▶ [PROBLEM TO SOLVE]: Copy the lines below word for word, every one of them, from start to finish.

▶ [DATA SHOWN]:
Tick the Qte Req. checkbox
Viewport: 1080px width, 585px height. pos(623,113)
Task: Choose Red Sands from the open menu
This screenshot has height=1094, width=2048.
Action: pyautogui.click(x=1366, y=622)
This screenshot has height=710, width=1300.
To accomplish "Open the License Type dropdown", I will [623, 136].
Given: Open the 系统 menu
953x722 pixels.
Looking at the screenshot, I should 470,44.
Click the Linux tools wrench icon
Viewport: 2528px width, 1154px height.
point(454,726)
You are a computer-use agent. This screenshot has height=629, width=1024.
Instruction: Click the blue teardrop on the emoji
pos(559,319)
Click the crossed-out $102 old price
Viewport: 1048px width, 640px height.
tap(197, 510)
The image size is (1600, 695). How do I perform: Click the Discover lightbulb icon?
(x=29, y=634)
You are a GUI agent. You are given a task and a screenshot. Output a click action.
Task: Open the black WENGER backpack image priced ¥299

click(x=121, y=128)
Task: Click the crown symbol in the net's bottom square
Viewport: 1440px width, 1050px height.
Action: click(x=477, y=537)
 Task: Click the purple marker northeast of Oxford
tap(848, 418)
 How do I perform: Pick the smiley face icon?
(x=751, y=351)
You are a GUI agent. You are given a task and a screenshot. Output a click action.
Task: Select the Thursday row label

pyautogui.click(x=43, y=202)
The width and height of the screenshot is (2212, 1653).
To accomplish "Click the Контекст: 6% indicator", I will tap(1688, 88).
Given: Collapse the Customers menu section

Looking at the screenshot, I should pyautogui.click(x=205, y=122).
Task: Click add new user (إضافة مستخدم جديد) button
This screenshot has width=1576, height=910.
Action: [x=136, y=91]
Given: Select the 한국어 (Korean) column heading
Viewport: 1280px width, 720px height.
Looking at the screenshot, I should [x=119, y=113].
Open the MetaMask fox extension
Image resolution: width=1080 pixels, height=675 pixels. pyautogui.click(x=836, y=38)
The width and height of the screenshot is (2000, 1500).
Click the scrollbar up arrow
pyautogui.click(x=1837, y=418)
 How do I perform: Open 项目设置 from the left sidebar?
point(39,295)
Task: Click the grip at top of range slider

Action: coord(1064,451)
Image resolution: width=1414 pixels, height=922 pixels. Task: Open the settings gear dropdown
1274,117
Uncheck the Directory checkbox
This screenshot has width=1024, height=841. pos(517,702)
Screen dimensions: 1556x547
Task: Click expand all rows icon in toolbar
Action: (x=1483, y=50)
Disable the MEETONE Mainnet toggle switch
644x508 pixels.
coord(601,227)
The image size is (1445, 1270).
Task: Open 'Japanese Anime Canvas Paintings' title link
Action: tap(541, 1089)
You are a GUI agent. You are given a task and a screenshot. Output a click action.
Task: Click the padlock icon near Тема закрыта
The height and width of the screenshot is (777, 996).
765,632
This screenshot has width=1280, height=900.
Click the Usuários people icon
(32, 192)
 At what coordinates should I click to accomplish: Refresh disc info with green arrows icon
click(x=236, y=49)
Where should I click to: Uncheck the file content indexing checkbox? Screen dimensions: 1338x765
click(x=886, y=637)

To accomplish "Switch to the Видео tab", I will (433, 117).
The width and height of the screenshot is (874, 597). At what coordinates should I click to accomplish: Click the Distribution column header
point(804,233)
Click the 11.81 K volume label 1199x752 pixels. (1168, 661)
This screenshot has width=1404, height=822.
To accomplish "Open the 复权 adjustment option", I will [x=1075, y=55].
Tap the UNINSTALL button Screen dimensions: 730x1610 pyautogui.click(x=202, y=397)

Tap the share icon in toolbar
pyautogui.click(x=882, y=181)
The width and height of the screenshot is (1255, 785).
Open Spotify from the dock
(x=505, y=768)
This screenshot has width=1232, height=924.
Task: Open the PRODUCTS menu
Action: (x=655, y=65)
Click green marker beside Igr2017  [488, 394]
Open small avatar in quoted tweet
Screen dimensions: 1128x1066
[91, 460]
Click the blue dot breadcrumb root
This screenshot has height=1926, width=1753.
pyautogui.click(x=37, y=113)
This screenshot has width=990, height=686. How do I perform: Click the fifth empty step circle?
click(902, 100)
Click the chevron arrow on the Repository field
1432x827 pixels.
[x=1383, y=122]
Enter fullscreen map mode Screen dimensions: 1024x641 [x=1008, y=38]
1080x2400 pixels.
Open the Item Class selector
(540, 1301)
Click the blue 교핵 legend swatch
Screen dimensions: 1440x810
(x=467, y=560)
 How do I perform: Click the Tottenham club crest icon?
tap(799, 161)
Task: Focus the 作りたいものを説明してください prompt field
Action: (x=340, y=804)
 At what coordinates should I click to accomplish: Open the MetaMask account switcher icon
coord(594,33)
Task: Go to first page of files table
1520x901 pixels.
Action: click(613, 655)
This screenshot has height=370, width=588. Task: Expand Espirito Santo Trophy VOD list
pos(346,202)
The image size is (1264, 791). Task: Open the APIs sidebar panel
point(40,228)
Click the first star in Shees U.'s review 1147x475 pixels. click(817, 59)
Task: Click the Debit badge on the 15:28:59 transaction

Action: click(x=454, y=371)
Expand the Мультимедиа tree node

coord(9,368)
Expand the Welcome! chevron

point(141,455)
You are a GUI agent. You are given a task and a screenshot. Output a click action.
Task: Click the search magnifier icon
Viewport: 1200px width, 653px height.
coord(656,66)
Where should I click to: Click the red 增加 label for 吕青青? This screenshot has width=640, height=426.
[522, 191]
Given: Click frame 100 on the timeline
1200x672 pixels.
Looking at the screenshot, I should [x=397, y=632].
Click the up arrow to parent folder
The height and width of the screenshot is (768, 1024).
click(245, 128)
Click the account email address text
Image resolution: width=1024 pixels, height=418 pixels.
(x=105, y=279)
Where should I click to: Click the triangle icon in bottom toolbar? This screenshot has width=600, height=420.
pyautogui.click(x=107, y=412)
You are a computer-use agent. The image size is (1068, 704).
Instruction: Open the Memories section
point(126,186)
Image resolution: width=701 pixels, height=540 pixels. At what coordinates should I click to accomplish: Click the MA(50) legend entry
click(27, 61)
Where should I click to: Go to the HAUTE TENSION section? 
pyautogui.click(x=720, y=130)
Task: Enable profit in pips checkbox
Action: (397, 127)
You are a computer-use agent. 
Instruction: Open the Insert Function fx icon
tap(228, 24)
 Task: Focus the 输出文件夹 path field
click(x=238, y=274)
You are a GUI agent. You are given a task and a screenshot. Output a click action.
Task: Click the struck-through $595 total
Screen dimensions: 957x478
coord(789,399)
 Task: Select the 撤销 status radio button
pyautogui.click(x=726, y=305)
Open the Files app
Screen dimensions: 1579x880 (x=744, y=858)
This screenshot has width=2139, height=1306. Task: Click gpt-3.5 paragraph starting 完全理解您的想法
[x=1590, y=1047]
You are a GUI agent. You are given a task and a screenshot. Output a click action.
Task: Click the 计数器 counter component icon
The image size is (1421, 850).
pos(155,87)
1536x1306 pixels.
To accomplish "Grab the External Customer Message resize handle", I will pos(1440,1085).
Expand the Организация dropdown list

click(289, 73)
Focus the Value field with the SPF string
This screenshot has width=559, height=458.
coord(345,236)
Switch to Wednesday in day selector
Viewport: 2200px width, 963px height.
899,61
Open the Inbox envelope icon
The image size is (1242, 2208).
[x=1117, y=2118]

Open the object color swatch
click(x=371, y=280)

▶ [EXERCISE RESULT]:
Tick the Qte Req. checkbox
Viewport: 1080px width, 585px height. pos(623,113)
Task: Choose Red Sands from the open menu
This screenshot has height=1094, width=2048.
Action: pyautogui.click(x=1366, y=622)
This screenshot has height=710, width=1300.
To accomplish "Open the License Type dropdown", I will [623, 136].
Given: Open the 系统 menu
953x722 pixels.
Looking at the screenshot, I should 470,44.
Click the Linux tools wrench icon
Viewport: 2528px width, 1154px height.
point(454,726)
You are a computer-use agent. This screenshot has height=629, width=1024.
Instruction: Click the blue teardrop on the emoji
pos(559,319)
Click the crossed-out $102 old price
Viewport: 1048px width, 640px height.
tap(197, 510)
The image size is (1600, 695). How do I perform: Click the Discover lightbulb icon?
(x=29, y=634)
You are a GUI agent. You are given a task and a screenshot. Output a click action.
Task: Open the black WENGER backpack image priced ¥299

click(x=121, y=128)
Task: Click the crown symbol in the net's bottom square
Viewport: 1440px width, 1050px height.
Action: click(x=477, y=537)
 Task: Click the purple marker northeast of Oxford
tap(848, 418)
 How do I perform: Pick the smiley face icon?
(x=751, y=351)
You are a GUI agent. You are given a task and a screenshot. Output a click action.
Task: Select the Thursday row label

pyautogui.click(x=43, y=202)
The width and height of the screenshot is (2212, 1653).
To accomplish "Click the Контекст: 6% indicator", I will tap(1688, 88).
Given: Collapse the Customers menu section

Looking at the screenshot, I should pyautogui.click(x=205, y=122).
Task: Click add new user (إضافة مستخدم جديد) button
This screenshot has width=1576, height=910.
Action: [x=136, y=91]
Given: Select the 한국어 (Korean) column heading
Viewport: 1280px width, 720px height.
Looking at the screenshot, I should [x=119, y=113].
Open the MetaMask fox extension
Image resolution: width=1080 pixels, height=675 pixels. pyautogui.click(x=836, y=38)
The width and height of the screenshot is (2000, 1500).
Click the scrollbar up arrow
pyautogui.click(x=1837, y=418)
 How do I perform: Open 项目设置 from the left sidebar?
point(39,295)
Task: Click the grip at top of range slider

Action: coord(1064,451)
Image resolution: width=1414 pixels, height=922 pixels. Task: Open the settings gear dropdown
1274,117
Uncheck the Directory checkbox
This screenshot has width=1024, height=841. pos(517,702)
Screen dimensions: 1556x547
Task: Click expand all rows icon in toolbar
Action: (x=1483, y=50)
Disable the MEETONE Mainnet toggle switch
644x508 pixels.
coord(601,227)
The image size is (1445, 1270).
Task: Open 'Japanese Anime Canvas Paintings' title link
Action: tap(541, 1089)
You are a GUI agent. You are given a task and a screenshot. Output a click action.
Task: Click the padlock icon near Тема закрыта
The height and width of the screenshot is (777, 996).
765,632
This screenshot has width=1280, height=900.
Click the Usuários people icon
(32, 192)
 At what coordinates should I click to accomplish: Refresh disc info with green arrows icon
click(x=236, y=49)
Where should I click to: Uncheck the file content indexing checkbox? Screen dimensions: 1338x765
click(x=886, y=637)

To accomplish "Switch to the Видео tab", I will (433, 117).
The width and height of the screenshot is (874, 597). At what coordinates should I click to accomplish: Click the Distribution column header
point(804,233)
Click the 11.81 K volume label 1199x752 pixels. (1168, 661)
This screenshot has width=1404, height=822.
To accomplish "Open the 复权 adjustment option", I will [x=1075, y=55].
Tap the UNINSTALL button Screen dimensions: 730x1610 pyautogui.click(x=202, y=397)

Tap the share icon in toolbar
pyautogui.click(x=882, y=181)
The width and height of the screenshot is (1255, 785).
Open Spotify from the dock
(x=505, y=768)
This screenshot has width=1232, height=924.
Task: Open the PRODUCTS menu
Action: (x=655, y=65)
Click green marker beside Igr2017  [488, 394]
Open small avatar in quoted tweet
Screen dimensions: 1128x1066
[91, 460]
Click the blue dot breadcrumb root
This screenshot has height=1926, width=1753.
pyautogui.click(x=37, y=113)
This screenshot has width=990, height=686. How do I perform: Click the fifth empty step circle?
click(902, 100)
Click the chevron arrow on the Repository field
1432x827 pixels.
[x=1383, y=122]
Enter fullscreen map mode Screen dimensions: 1024x641 [x=1008, y=38]
1080x2400 pixels.
Open the Item Class selector
(540, 1301)
Click the blue 교핵 legend swatch
Screen dimensions: 1440x810
(x=467, y=560)
 How do I perform: Click the Tottenham club crest icon?
tap(799, 161)
Task: Focus the 作りたいものを説明してください prompt field
Action: (x=340, y=804)
 At what coordinates should I click to accomplish: Open the MetaMask account switcher icon
coord(594,33)
Task: Go to first page of files table
1520x901 pixels.
Action: click(613, 655)
This screenshot has height=370, width=588. Task: Expand Espirito Santo Trophy VOD list
pos(346,202)
The image size is (1264, 791). Task: Open the APIs sidebar panel
point(40,228)
Click the first star in Shees U.'s review 1147x475 pixels. click(817, 59)
Task: Click the Debit badge on the 15:28:59 transaction

Action: click(x=454, y=371)
Expand the Мультимедиа tree node

coord(9,368)
Expand the Welcome! chevron

point(141,455)
You are a GUI agent. You are given a task and a screenshot. Output a click action.
Task: Click the search magnifier icon
Viewport: 1200px width, 653px height.
coord(656,66)
Where should I click to: Click the red 增加 label for 吕青青? This screenshot has width=640, height=426.
[522, 191]
Given: Click frame 100 on the timeline
1200x672 pixels.
Looking at the screenshot, I should [x=397, y=632].
Click the up arrow to parent folder
The height and width of the screenshot is (768, 1024).
click(245, 128)
Click the account email address text
Image resolution: width=1024 pixels, height=418 pixels.
(x=105, y=279)
Where should I click to: Click the triangle icon in bottom toolbar? This screenshot has width=600, height=420.
pyautogui.click(x=107, y=412)
You are a computer-use agent. The image size is (1068, 704).
Instruction: Open the Memories section
point(126,186)
Image resolution: width=701 pixels, height=540 pixels. At what coordinates should I click to accomplish: Click the MA(50) legend entry
click(27, 61)
Where should I click to: Go to the HAUTE TENSION section? 
pyautogui.click(x=720, y=130)
Task: Enable profit in pips checkbox
Action: (397, 127)
You are a computer-use agent. 
Instruction: Open the Insert Function fx icon
tap(228, 24)
 Task: Focus the 输出文件夹 path field
click(x=238, y=274)
You are a GUI agent. You are given a task and a screenshot. Output a click action.
Task: Click the struck-through $595 total
Screen dimensions: 957x478
coord(789,399)
 Task: Select the 撤销 status radio button
pyautogui.click(x=726, y=305)
Open the Files app
Screen dimensions: 1579x880 (x=744, y=858)
This screenshot has width=2139, height=1306. Task: Click gpt-3.5 paragraph starting 完全理解您的想法
[x=1590, y=1047]
You are a GUI agent. You are given a task and a screenshot. Output a click action.
Task: Click the 计数器 counter component icon
The image size is (1421, 850).
pos(155,87)
1536x1306 pixels.
To accomplish "Grab the External Customer Message resize handle", I will pos(1440,1085).
Expand the Организация dropdown list

click(289, 73)
Focus the Value field with the SPF string
This screenshot has width=559, height=458.
coord(345,236)
Switch to Wednesday in day selector
Viewport: 2200px width, 963px height.
899,61
Open the Inbox envelope icon
The image size is (1242, 2208).
[x=1117, y=2118]

Open the object color swatch
click(x=371, y=280)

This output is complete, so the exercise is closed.